Immunotherapy in Melanoma

 

 

 

In this interview, Dr. Michael Postow, Assistant Attending Physician with the Melanoma–Sarcoma Oncology Service at Memorial Sloan-Kettering Cancer Center, and Dr. Tony Nimeh, Research Physician at Brigham and Women’s Hospital, discuss advances in immunotherapy for melanoma.

Dr. Postow is enthusiastic about the promising early data on the effects of blocking the programmed death-1 (PD-1) receptor using nivolumab and lambrolizumab, antibodies with specific activity against PD-1. However, he cautions that therapy using immunomodulators needs to be administered with care because of immune-mediated side effects and the occasional need for immunosuppressants. Large phase III studies will be necessary to determine the full potential benefits of these PD-1 immunomodulatory drugs. The ultimate hope is to win FDA approval for the drugs, making them accessible to the many patients in need.

Dr. Nimeh: Dr. Postow, would you discuss the recent data on nivolumab that were presented at ASCO?

Dr. Postow: Nivolumab is one of several very promising new antibodies that target the PD-1 receptor. Previous data on nivolumab had been published in 2012 in The New England Journal of Medicine1 This year at ASCO, long-term data from those studies were presented, and we learned more about PD-L1 as a potential biomarker for PD-1 therapy with nivolumab.

Dr. Mario Sznol presented long-term data on PD-1 treatment with nivolumab in the Melanoma/Skin Cancers Oral Abstract session.2 The drug toxicity profile was extremely favorable, even over time and with continued dosing. The lack of accumulation of additional toxicities over time is obviously very important with any ongoing, continuous therapy.

The median overall survival also appeared quite favorable, when compared with prior historical data in advanced melanoma. The median overall survival was 16.8 months across all of the different doses that were evaluated. Of course, cross-trial comparisons need to be interpreted with caution, particularly in a phase I trial such as this one; but, these results are certainly promising and, based on the results, several larger-scale, randomized, phase III studies are being conducted to test the drug’s benefits in a larger population.

Potential biomarkers for Nivolumab

Dr. Nimeh: Are there any immunotherapy biomarkers that might help identify the best candidates for nivolumab?
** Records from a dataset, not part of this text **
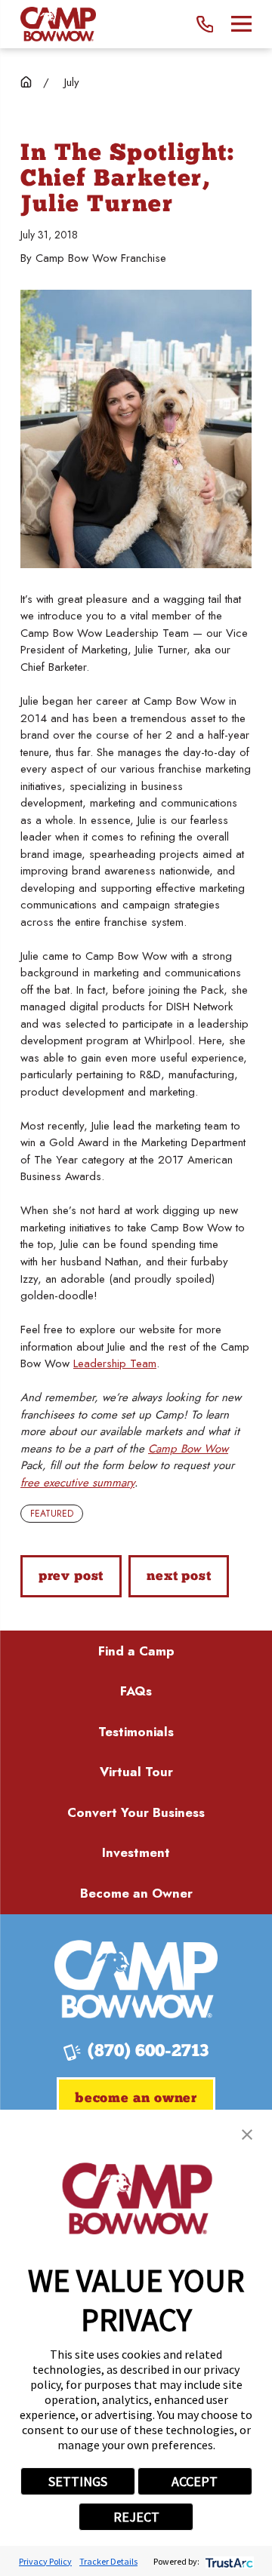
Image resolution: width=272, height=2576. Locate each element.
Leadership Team (114, 1363)
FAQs (136, 1691)
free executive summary (77, 1482)
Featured (51, 1513)
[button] (247, 2135)
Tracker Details (108, 2561)
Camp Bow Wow (188, 1448)
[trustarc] (227, 2561)
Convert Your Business (136, 1812)
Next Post (179, 1576)
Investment (136, 1852)
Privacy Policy (45, 2561)
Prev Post (71, 1576)
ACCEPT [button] (195, 2481)
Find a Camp (136, 1651)
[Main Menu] (241, 24)
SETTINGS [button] (77, 2481)
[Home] (58, 24)
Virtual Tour (136, 1772)
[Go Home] (26, 82)
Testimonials (136, 1732)
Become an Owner (136, 1893)
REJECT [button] (136, 2516)
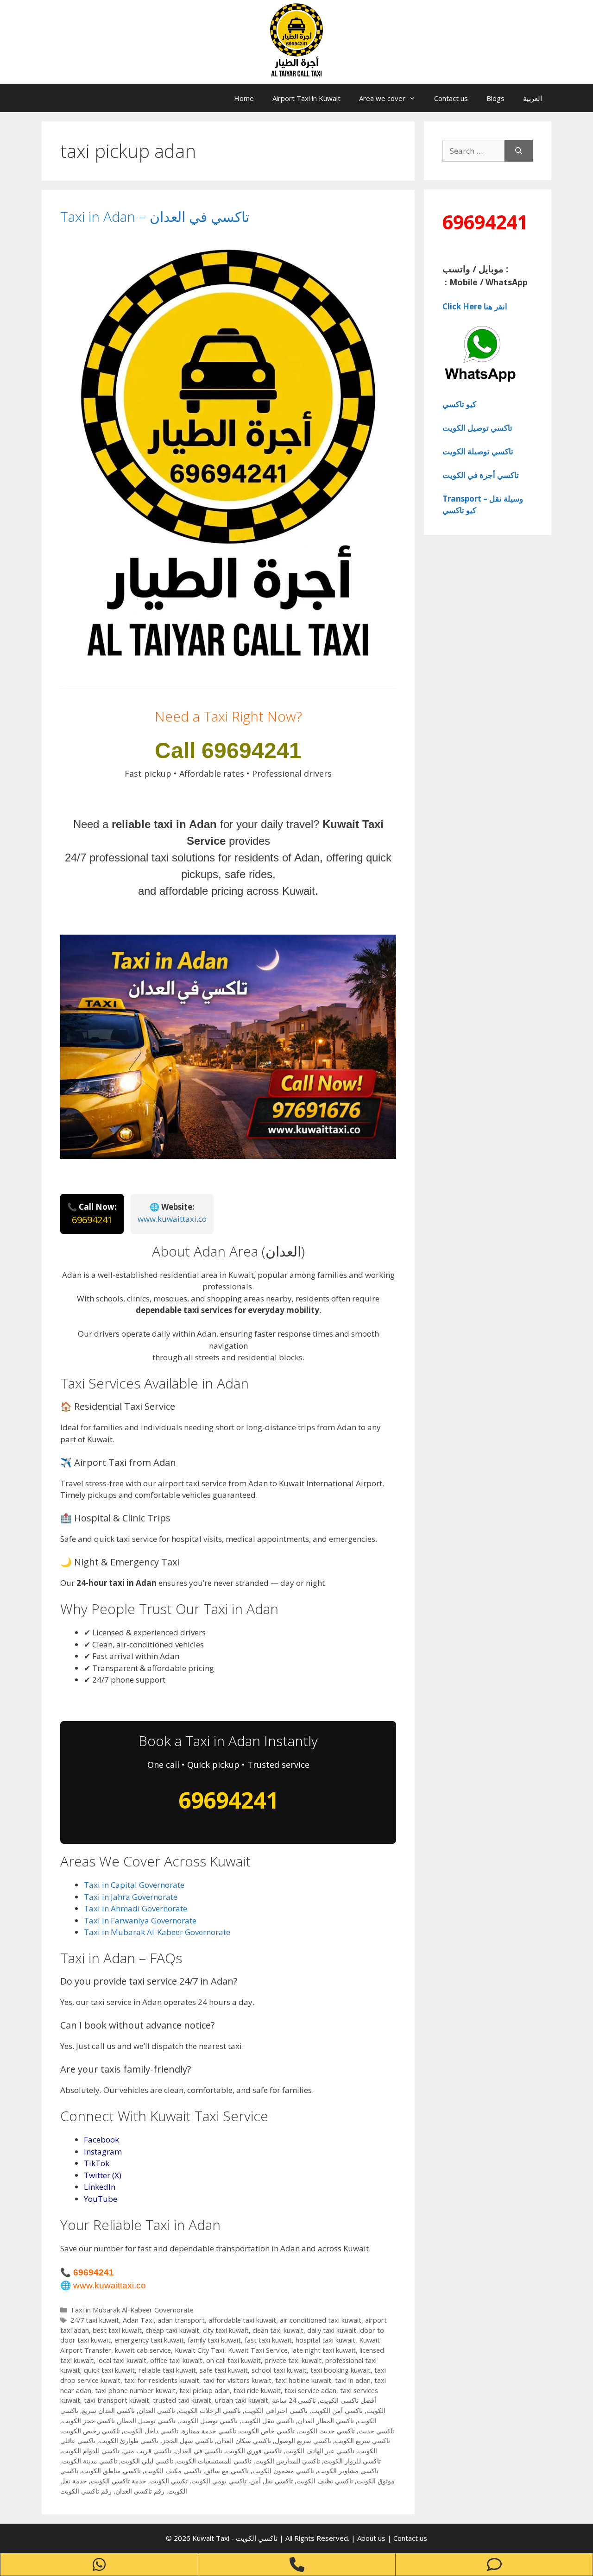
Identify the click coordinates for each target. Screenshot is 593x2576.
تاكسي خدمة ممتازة (209, 2430)
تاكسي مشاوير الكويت (348, 2470)
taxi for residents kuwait (161, 2380)
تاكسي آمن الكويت (337, 2410)
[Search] (519, 151)
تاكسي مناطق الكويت (111, 2470)
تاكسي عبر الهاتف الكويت (319, 2450)
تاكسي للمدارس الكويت (287, 2461)
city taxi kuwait (226, 2330)
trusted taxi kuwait (182, 2400)
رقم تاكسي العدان (139, 2491)
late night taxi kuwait (323, 2350)
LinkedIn (99, 2186)
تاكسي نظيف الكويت (324, 2480)
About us (372, 2538)
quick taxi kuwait (109, 2370)
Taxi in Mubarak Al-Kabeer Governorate (157, 1932)
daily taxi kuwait (331, 2330)
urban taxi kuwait (241, 2400)
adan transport (181, 2320)
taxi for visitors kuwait (237, 2380)
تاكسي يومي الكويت (218, 2480)
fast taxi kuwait (268, 2340)
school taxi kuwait (279, 2370)
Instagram (103, 2151)
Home (244, 98)
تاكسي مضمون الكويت (283, 2470)
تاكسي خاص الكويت (267, 2430)
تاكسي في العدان (198, 2450)
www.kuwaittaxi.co (172, 1218)
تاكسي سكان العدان (244, 2440)
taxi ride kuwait (257, 2390)
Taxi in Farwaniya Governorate (140, 1920)
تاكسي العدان (157, 2410)
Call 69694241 (228, 750)
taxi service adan (310, 2390)
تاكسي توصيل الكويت (208, 2420)
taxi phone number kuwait (135, 2390)
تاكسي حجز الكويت (88, 2420)
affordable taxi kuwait (242, 2320)
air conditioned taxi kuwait (320, 2320)
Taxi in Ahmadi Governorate (135, 1908)
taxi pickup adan (204, 2390)
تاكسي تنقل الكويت (267, 2420)
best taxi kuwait (117, 2330)
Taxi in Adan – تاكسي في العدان (154, 216)
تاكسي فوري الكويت (254, 2450)
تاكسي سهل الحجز (187, 2440)
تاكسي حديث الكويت (326, 2430)
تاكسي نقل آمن (271, 2480)
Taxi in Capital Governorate (134, 1884)
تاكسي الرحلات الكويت (210, 2410)
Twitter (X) (102, 2175)
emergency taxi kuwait (149, 2340)
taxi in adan (353, 2380)
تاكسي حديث (376, 2430)
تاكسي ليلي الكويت (147, 2461)
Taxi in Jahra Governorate (130, 1896)
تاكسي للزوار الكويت (352, 2461)
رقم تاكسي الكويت (86, 2491)
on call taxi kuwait (233, 2360)
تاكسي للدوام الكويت (91, 2450)
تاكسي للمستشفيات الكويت (214, 2461)
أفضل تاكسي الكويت (348, 2400)
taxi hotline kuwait (303, 2380)
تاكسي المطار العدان (326, 2420)
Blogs (495, 98)
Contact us (451, 98)
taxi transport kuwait (116, 2400)
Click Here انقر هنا (474, 306)
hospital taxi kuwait (325, 2340)
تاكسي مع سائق (227, 2470)
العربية (532, 98)
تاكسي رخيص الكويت (91, 2430)
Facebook (101, 2139)
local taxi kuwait (121, 2360)
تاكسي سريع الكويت (362, 2440)
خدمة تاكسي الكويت (118, 2480)
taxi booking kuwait (340, 2370)
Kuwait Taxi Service (258, 2350)
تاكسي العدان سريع (108, 2410)
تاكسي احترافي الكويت (276, 2410)
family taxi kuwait (214, 2340)
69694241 (92, 1219)
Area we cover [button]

Dr. Postow: At this point, there are no specific biomarkers that have been studied thoroughly enough, and provided data that are convincing enough, to influence the selection of a patient for PD-1 antibody therapy. PD-L1, however, is being examined as a potential biomarker for nivolumab in ongoing large phase III trials.

To put this in context, we need to keep in mind certain principles in immunotherapy. Most anticancer therapies target the tumor itself. With biomarkers, we attempt to detect genetic changes in the tumor, or changes within oncogenic signaling pathways, to help us direct therapies at the tumors. In contrast, all of these immunomodulating antibodies (such as PD-1) act on, and target, the patient’s normal immune cells rather than the tumor itself. Because of that difference, it has been very difficult to identify a biomarker that would influence patient selection. In concept, every patient could potentially benefit from immunotherapy if it was used appropriately and in the right sequence or combination.
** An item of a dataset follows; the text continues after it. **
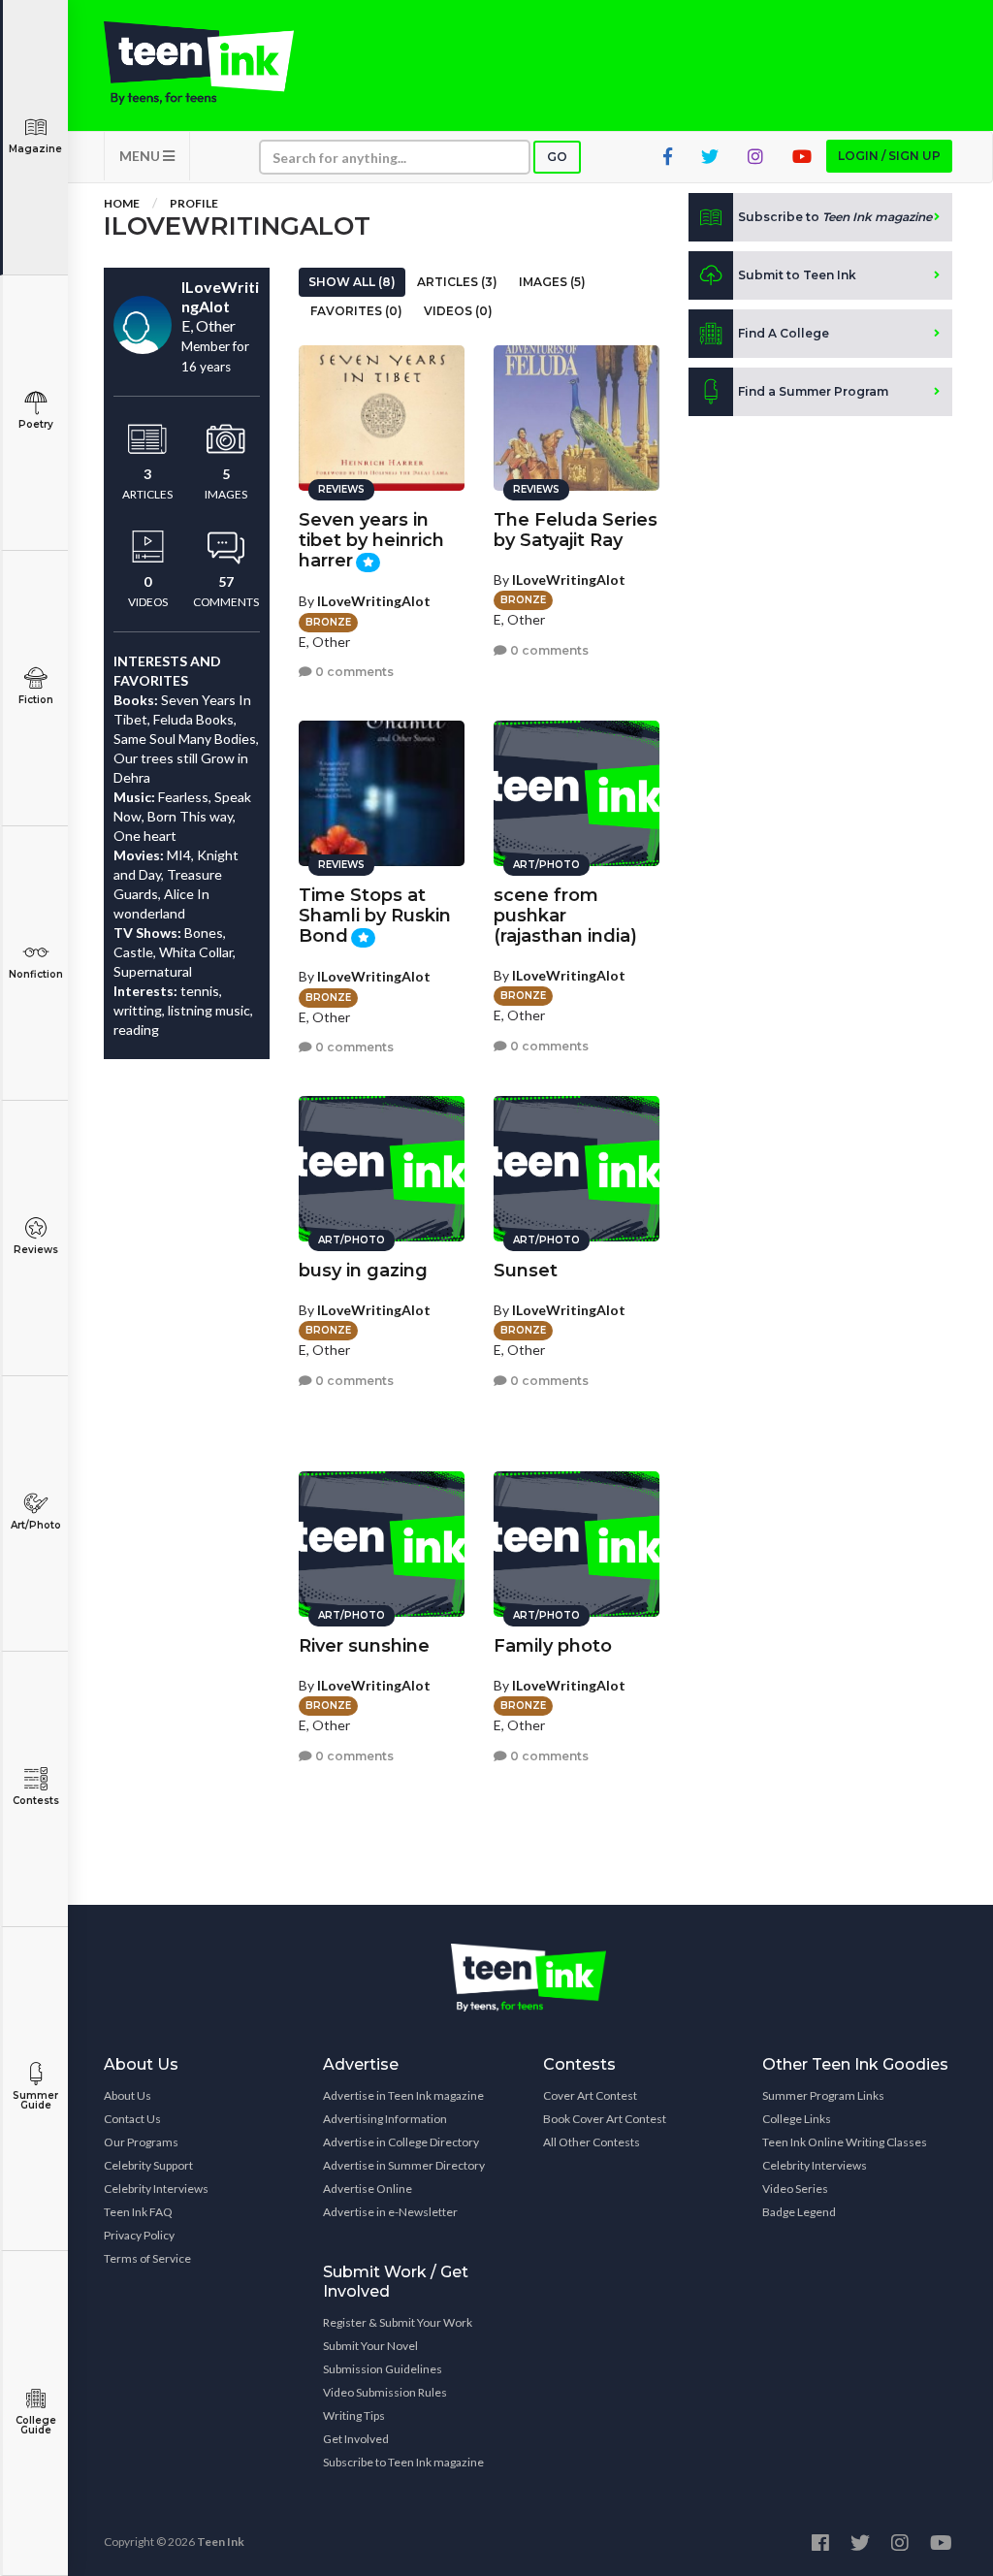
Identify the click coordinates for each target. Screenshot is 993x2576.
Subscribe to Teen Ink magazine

There is a lot of discussion about PD-L1 as a potential biomarker for nivolumab and perhaps other PD-L agents. In biomarker studies of PD-L1, patients are considered positive if they have at least 5% membranous staining on the tumor surface by immunohistochemical analysis. These patients preliminarily appear to have a greater likelihood of tumor shrinkage. However, some patients have an excellent response even though their tumors do not have PD-L1 expression. Therefore, patients who do not express PD-L1 should still be considered for treatment with agents such as nivolumab.

Nearly 50% of patients with melanoma have a BRAF mutation. Patients with BRAF mutations are expected to do just as well with nivolumab and other immunotherapies as patients without BRAF mutations. There are no convincing data to suggest that the response to immunotherapy depends on the particular mutation found in the tumor, especially with BRAF. Often, small-molecule targeted therapies, such as vemurafenib, dabrafenib, and trametinib, are approved by the FDA and used for patients with BRAF mutations. Combinations of these targeted agents are also being tested to see if they are better than single agents themselves. 

The specific sequences or combinations of therapies that are most beneficial are still being evaluated in clinical trials.  For a patient who has a mutation such as BRAF, we do not yet know, based on available data, whether it is preferable to start treatment with immunotherapy or with targeted therapy. It has been our practice, for an asymptomatic patient (who does not need an immediate response), to start with immunotherapy. This gives the patient an opportunity for long-term durable benefit. However, for the patient who has symptomatic disease or a large tumor burden, we prefer to begin with targeted therapy, as we feel this gives him or her the best chance for immediate tumor shrinkage (which seems to occur more readily with the targeted agents).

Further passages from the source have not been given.